Whereas, the Board Finance Committee (BFC) has reviewed the financial implications of adding a Singapore cluster to the IMRS.
Whereas, both the organization and the BFC have recommended that the Board authorize the President and CEO, or his designee(s), to take all necessary actions to execute contracts and procure equipment to install an IMRS cluster in Singapore and make all necessary disbursements pursuant to the contracts.
Resolved (2019.11.07.08), the Board authorizes the President and CEO, or his designee(s), to take all necessary actions to execute contracts and procure equipment to install an IMRS cluster in Singapore and make all necessary disbursements pursuant to the contracts.
Resolved (2019.11.07.09), specific items within this resolution shall remain confidential for negotiation purposes pursuant to Article 3, section 3.5(b) of the ICANN Bylaws until the President and CEO determines that the confidential information may be released.
ICANN organization recommended expanding the ICANN-managed Root Server (IMRS) by adding a new cluster in Singapore at a cost of [REDACTED FOR NEGOTIATION PURPOSES].
The IMRS, which is also known as l.root-servers.net, comprises equipment at nearly 170 sites across the world.

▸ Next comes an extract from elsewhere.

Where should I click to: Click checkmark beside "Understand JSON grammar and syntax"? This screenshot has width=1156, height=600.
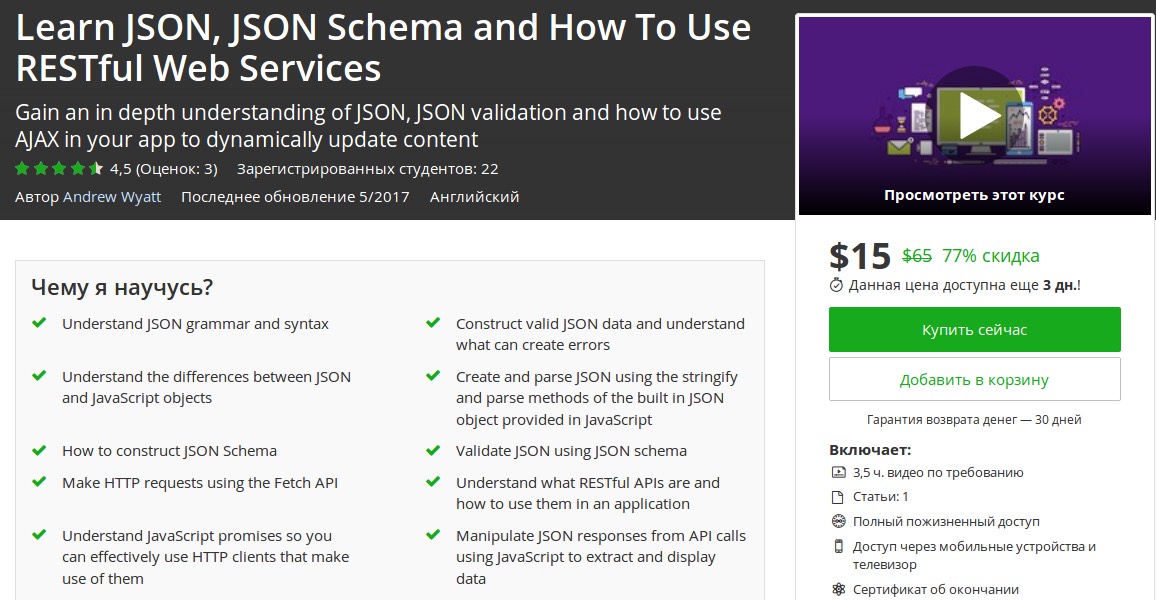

Most of these sites consist of a single server and are known as IMRS singles. The IMRS also includes three larger sites, called IMRS clusters, composed of dozens of servers each. There are currently three IMRS clusters, located in the US near Los Angeles and near Washington, D.C., and in Prague, Czech Republic. These sites have considerably higher capacity to answer DNS queries than the IMRS single sites. The extra capacity of IMRS clusters is useful in times of normal query load but critical in times of larger-than-normal load, such as during a distributed denial of service (DDoS) attack, when attackers flood the IMRS with traffic.
There are several reasons that adding an IMRS cluster in Singapore is an appropriate strategic decision at this time and a good use of ICANN org resources.
The cluster will address existing demand for root service in the Asian region. Existing IMRS sites in Asia together already receive twice as many queries as the next busiest region (Europe).
An IMRS cluster in Singapore will increase the topological diversity of the entire IMRS. Right now, with the three existing clusters located in North America and Europe, the Asian-region Internet is underrepresented. Design best practices call for the large capacity IMRS clusters to be evenly distributed throughout the Internet's topology.
The Internet infrastructure in Singapore is well suited to support an IMRS cluster. The Internet in Singapore is highly developed and robust. In addition, the country is extremely well connected via submarine cables compared to other countries in the region.
An IMRS cluster in Singapore will provide a significant increase in overall resiliency for the IMRS as a whole. The Singapore cluster would connect to the Internet with 100 Gbits/second of bandwidth, allowing it to answer over 24 million DNS queries per second. In the event of an attack resulting in significant additional traffic, the extra capacity provided by the Singapore cluster will allow attack traffic to be absorbed, which helps mitigate the attack. With sufficient capacity, queries in the Asian region can continue to be answered.
The Board reviewed the organization's and the Board Finance Committee's recommendations for adding an IMRS cluster in Singapore and agrees with those recommendations.
Taking this Board action fits squarely within ICANN's mission and the public interest in that it ensures that large expenditures are reviewed and evaluated by the Board if they exceed a certain amount of delegated authority through ICANN's Contracting and Disbursement Policy. This ensures that the Board is overseeing large disbursements and acting as proper stewards of the funding ICANN receives from the public.
There will be a financial impact on ICANN to add an IMRS cluster in Singapore. This impact is currently not included in the FY20 Operating Plan and Budget. This action will have a direct positive impact on the security, stability and resiliency of the domain name system.
This is an Organizational Administrative function that does not require public comment.